Assignment: Would you copy every line of the listing below that includes the word "section"?

Content starts

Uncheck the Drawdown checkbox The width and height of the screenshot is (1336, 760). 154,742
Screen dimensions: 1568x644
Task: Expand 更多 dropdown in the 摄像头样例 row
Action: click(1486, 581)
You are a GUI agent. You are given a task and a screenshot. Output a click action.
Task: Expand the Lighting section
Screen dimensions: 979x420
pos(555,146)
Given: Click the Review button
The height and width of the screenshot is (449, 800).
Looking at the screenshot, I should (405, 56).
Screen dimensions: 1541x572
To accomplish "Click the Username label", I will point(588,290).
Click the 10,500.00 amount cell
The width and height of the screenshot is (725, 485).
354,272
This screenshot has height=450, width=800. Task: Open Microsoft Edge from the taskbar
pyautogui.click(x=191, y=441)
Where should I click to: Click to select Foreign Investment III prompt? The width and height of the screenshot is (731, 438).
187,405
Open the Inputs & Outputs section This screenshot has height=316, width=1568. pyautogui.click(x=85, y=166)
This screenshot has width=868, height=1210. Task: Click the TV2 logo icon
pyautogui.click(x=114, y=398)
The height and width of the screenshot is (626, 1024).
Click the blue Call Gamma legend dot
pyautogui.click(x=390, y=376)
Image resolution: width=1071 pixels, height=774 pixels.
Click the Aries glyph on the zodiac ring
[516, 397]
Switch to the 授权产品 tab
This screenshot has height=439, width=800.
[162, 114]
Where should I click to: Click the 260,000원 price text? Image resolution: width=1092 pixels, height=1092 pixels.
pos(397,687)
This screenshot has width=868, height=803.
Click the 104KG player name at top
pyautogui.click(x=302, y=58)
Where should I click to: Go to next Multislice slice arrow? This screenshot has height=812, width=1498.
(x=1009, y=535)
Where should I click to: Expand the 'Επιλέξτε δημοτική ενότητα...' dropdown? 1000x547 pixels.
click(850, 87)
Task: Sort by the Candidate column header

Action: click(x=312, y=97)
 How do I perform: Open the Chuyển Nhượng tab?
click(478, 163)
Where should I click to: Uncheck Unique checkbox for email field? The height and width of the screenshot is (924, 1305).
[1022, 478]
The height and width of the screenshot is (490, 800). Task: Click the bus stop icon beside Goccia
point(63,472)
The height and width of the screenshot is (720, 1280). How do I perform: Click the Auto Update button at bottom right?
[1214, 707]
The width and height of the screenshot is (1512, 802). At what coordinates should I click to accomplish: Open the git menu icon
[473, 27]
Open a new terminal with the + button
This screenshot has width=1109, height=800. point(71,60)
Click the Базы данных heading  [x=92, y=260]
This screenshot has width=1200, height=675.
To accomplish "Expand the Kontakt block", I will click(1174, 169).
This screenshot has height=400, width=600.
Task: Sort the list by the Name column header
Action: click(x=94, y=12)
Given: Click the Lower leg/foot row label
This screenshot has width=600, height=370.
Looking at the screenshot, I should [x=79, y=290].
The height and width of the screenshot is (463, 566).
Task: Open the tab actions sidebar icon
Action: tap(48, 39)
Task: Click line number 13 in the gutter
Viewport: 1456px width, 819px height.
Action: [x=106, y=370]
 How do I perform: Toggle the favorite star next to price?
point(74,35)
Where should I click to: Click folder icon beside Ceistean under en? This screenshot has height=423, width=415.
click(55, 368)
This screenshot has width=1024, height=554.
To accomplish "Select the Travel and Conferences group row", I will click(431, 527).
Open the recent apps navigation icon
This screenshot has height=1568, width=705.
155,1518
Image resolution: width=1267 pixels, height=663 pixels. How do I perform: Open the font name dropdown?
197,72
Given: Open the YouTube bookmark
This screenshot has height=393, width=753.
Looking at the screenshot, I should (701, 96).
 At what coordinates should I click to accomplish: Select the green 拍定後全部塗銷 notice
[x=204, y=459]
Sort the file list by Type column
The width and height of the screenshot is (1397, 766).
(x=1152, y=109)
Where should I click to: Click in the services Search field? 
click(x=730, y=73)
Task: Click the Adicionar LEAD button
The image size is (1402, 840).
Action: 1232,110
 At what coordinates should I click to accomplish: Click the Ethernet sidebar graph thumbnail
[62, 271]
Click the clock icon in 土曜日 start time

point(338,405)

Content ends

Solved exercise:
Task: Expand the Lighting section
Open the Inputs & Outputs section This screenshot has height=316, width=1568. pyautogui.click(x=85, y=166)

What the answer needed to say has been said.